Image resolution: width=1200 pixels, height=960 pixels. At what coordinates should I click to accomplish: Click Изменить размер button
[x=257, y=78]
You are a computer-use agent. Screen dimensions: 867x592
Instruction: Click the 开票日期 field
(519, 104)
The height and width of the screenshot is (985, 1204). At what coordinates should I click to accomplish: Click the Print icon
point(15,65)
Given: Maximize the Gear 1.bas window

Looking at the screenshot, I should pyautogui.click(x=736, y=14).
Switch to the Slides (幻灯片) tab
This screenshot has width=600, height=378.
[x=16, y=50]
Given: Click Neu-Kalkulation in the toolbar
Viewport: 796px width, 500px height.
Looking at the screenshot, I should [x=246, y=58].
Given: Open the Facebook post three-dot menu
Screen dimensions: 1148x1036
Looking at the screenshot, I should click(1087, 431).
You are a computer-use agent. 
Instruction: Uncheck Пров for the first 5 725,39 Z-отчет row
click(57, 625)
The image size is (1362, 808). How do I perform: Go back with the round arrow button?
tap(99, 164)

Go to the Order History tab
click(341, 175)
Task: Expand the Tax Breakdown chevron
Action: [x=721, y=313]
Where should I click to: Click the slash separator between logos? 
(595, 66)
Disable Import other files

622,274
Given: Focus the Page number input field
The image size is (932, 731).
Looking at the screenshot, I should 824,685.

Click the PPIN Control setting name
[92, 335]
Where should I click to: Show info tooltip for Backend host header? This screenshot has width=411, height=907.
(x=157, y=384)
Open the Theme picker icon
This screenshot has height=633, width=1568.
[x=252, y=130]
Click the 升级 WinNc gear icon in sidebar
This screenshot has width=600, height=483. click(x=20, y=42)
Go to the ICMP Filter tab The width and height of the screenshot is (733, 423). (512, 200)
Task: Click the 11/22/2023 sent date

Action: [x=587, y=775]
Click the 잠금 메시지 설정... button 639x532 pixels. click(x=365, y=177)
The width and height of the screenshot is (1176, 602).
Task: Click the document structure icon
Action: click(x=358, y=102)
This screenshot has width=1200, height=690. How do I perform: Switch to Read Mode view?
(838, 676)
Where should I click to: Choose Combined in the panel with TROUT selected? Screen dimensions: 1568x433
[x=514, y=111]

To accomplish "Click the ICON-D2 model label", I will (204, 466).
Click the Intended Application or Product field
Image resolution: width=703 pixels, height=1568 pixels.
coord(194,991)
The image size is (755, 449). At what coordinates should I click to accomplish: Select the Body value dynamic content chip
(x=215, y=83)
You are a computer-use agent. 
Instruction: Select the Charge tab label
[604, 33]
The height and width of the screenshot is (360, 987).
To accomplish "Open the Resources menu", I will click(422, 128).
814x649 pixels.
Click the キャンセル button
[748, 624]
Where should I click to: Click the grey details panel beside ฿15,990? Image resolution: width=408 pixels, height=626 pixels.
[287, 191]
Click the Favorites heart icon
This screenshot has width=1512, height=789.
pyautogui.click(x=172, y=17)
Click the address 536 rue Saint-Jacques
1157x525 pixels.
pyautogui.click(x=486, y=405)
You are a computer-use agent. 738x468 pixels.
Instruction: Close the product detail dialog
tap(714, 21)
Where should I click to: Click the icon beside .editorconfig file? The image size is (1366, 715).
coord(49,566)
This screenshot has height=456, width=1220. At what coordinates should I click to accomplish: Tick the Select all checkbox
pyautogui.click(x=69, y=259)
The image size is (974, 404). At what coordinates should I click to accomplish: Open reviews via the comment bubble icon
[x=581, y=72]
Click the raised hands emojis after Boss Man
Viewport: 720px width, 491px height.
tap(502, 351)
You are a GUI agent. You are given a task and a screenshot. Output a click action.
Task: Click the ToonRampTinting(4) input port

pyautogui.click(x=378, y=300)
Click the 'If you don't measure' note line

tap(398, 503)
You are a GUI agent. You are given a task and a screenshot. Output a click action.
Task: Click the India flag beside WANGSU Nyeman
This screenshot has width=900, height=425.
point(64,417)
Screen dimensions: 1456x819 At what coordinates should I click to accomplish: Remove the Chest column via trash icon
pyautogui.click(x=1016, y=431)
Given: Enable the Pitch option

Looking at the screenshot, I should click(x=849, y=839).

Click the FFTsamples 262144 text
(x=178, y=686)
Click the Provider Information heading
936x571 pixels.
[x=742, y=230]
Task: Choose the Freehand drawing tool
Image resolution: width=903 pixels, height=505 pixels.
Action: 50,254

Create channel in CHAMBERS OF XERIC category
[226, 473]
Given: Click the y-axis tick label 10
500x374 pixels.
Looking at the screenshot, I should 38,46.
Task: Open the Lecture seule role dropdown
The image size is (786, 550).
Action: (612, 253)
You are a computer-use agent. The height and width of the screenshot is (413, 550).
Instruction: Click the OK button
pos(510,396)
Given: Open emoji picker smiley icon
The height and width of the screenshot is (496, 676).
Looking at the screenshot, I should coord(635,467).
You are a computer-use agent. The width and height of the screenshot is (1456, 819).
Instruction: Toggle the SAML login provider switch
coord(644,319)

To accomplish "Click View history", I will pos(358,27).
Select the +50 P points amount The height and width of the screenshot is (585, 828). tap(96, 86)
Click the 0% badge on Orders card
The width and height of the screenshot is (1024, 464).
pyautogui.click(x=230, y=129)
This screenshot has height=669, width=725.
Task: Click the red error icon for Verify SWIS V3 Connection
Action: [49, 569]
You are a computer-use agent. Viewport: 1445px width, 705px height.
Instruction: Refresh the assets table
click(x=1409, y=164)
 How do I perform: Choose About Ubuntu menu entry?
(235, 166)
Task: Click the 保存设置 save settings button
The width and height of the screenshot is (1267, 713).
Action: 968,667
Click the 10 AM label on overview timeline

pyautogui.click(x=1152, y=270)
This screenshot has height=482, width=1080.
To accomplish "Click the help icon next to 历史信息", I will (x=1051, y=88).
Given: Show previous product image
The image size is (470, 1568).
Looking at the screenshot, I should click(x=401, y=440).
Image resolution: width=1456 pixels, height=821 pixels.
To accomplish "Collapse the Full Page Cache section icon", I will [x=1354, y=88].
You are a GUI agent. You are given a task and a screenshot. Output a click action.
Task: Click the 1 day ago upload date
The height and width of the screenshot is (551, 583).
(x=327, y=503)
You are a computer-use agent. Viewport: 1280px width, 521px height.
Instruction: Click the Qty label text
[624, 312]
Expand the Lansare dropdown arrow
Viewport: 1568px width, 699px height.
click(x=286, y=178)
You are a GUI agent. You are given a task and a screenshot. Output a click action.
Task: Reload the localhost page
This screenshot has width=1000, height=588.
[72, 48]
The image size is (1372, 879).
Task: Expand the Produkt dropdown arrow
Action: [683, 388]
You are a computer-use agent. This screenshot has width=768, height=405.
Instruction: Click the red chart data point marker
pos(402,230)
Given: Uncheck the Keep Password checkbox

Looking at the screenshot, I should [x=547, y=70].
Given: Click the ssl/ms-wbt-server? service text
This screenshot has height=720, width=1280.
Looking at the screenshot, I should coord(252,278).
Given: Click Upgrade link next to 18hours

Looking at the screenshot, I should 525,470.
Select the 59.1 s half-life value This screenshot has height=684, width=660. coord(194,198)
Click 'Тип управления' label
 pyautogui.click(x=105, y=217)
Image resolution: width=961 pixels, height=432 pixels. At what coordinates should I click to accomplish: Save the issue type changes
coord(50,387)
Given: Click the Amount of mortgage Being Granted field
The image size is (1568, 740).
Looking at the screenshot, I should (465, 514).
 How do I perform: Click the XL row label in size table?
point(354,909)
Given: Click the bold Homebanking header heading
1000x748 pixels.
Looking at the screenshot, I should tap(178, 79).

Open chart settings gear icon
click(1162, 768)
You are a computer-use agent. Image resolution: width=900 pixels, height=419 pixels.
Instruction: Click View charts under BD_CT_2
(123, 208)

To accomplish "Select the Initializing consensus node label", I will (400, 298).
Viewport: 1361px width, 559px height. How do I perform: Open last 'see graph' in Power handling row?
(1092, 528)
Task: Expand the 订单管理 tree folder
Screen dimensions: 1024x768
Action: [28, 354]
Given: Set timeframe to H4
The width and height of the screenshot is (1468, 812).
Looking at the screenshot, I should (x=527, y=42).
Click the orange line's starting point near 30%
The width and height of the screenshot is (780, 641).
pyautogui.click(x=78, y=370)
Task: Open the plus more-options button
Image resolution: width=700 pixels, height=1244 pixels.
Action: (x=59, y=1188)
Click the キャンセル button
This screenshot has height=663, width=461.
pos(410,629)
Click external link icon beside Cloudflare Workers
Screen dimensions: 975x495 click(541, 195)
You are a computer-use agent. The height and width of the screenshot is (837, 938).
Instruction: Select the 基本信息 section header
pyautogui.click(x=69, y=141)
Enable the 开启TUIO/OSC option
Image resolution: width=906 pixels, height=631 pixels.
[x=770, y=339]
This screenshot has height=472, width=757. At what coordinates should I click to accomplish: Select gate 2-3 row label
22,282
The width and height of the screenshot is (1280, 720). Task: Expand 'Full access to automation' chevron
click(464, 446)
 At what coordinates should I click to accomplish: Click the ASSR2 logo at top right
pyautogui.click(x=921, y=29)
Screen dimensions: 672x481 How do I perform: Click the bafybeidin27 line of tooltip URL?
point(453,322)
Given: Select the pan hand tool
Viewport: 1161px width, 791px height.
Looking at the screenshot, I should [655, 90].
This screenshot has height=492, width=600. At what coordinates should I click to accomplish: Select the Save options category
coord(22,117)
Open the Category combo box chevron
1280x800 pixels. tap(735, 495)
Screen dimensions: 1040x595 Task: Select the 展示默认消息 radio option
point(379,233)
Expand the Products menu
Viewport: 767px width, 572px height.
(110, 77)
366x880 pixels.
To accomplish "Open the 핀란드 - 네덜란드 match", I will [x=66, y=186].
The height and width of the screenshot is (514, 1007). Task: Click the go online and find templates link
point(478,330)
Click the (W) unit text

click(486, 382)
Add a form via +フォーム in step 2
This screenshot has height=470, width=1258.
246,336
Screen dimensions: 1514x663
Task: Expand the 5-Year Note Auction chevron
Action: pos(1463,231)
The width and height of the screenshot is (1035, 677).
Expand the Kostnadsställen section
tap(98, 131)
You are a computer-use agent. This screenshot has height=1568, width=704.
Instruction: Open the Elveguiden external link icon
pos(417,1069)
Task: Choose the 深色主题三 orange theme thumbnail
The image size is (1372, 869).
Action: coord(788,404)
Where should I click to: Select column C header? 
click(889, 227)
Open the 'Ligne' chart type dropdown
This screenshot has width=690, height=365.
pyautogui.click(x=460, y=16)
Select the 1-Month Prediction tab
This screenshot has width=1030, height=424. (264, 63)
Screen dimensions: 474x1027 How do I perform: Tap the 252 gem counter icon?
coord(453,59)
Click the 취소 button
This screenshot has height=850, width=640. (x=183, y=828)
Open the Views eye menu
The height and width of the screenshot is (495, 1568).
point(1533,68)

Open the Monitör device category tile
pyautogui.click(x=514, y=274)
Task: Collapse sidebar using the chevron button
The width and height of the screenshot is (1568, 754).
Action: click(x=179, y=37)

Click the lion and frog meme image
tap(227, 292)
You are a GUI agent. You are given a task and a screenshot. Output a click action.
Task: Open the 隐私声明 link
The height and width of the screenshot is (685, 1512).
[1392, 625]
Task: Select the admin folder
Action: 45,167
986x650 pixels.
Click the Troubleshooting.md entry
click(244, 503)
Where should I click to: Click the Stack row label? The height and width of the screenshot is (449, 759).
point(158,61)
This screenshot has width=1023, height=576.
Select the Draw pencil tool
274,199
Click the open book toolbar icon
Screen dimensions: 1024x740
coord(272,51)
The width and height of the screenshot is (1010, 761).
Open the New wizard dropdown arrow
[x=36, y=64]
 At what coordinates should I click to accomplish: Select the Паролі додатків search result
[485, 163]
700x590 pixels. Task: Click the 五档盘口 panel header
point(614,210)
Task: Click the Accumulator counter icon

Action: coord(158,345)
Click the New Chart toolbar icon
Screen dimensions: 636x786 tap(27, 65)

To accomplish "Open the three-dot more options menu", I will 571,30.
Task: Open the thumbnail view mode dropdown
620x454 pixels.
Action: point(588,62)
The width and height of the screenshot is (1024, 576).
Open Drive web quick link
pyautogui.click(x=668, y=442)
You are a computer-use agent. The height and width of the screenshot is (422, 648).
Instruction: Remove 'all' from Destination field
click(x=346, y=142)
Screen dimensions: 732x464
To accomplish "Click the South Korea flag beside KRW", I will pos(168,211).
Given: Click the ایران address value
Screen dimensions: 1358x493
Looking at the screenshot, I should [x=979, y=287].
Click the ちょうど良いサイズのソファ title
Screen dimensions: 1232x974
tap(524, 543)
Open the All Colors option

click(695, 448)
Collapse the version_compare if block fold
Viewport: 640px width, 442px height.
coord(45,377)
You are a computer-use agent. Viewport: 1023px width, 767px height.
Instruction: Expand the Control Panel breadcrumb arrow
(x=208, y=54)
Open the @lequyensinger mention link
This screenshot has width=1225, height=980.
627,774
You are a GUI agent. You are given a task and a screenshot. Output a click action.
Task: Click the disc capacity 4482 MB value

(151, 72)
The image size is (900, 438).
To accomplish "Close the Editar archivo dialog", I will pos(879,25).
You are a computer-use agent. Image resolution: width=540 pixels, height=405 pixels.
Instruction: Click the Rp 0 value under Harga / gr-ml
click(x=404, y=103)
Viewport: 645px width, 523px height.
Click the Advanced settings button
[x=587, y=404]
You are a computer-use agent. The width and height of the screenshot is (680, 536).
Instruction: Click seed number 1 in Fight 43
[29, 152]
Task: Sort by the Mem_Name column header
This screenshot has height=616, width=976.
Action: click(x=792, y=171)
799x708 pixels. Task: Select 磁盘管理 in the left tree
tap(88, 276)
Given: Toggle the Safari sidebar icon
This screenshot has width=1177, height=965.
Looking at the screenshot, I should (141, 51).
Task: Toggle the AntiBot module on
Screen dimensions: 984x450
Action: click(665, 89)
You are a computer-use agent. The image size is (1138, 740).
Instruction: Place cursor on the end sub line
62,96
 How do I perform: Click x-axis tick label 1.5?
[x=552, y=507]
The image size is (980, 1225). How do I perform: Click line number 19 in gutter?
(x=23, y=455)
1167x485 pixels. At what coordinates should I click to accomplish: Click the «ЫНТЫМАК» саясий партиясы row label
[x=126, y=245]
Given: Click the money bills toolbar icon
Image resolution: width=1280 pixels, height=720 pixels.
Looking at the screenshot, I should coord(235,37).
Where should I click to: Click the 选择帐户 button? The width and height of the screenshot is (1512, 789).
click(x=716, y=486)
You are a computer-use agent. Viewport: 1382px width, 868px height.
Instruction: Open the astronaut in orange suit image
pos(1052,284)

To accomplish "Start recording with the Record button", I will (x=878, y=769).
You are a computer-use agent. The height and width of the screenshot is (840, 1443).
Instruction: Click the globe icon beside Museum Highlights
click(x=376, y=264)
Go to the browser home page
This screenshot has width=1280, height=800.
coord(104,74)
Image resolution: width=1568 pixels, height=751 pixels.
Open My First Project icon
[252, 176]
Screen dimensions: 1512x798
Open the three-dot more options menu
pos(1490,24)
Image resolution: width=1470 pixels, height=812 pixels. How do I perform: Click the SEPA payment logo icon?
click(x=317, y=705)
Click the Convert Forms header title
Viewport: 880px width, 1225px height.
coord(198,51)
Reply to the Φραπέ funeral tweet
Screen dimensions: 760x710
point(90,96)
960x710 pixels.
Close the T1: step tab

- Problem requirements
Copy out every line in the listing where the word "address" appears.

- Response box
Click the address 536 rue Saint-Jacques
Given: Click the ایران address value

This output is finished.